Rekayorek.id, Portal berita dan wadah berbagi kreativitas

Gaya Forza Italia di Laga Politik Indonesia

Silvio Berlusconi, mulanya seorang konglomerat. Situasi politik di Italia, membuat Berlusconi mengerahkan jaringan dan kekayaannya menjadi kekuatan politik. Namanya Forza Italia.

Forza Italia, yang berarti Majulah Italia, adalah partai yang didirikan oleh Silvio Berlusconi. Forza Italia bukan partai yang dibangun oleh politisi atau aktivis politik, seperti pembentukan partai pada umumnya.

Partai ini, dibangun oleh jaringan usaha raksasa Berlusconi, bersama para analis politik profesional dan sebagian karyawan perusahaannya yang mendedikasikan diri untuk berperan sebagai aktivis politik.

Fenomena ini sebenarnya terjadi di banyak negara. Forza Italia adalah contoh par excellent di level internasional, karena Silvio Berlusconi adalah konglomerat yang menguasai beberapa industri penting di Italia, terutama media massa.

Dengan bantuan jaringan media, terutama Finivest, partai ini mampu membangun citra positif dan berhasil memenangkan pemilu setahun setelah didirikan.

Namun, dalam perkembangannya, ketergantungan Forza Italia pada Berlusconi demikian besar. Sehingga, partai ini cenderung menjadi sebuah institusi pribadi yang mendedikasikan diri untuknya.
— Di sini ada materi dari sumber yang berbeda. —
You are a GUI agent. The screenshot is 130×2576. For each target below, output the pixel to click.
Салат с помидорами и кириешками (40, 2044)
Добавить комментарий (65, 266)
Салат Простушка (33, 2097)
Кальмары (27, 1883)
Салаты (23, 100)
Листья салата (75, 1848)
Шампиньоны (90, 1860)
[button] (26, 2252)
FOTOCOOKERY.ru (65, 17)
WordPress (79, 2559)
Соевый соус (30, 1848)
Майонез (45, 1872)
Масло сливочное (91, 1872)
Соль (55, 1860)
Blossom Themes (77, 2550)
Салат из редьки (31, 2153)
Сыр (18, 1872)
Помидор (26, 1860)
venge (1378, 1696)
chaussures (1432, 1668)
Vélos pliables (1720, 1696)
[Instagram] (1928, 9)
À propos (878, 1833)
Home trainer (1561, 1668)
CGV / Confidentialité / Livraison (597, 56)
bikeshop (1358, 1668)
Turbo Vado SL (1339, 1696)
Atas kondisi ini, partai ini kemudian disebut sebagai “personality party”.

Aktor-aktor Baru
Di Indonesia, munculnya partai yang dibentuk tanpa memiliki basis massa dan basis ideologi menjadi tren dan bertumbuh. Partai bisa dibentuk tanpa raison de être.

Pusat Penelitian Politik – Lembaga Ilmu Pengetahuan Indonesia (LIPI), melalui penelitian yang dilakukan oleh salah satu penelitinya, Firman Noor mengungkapkan, ini disebut sebagai fenomena pasca demokrasi atau post-democracy.

Dr. Firman Noor, M.A. Kepala Pusat Penelitian Politik Lembaga Ilmu Pengetahuan Indonesia

 

Melalui Jurnal Penelitian Politik volume 14 nomor 2, penelitian yang dilakukan Pusat Penelitian Politik – LIPI pada 2017, mendapatkan beberapa temuan menarik terkait fenomena ini.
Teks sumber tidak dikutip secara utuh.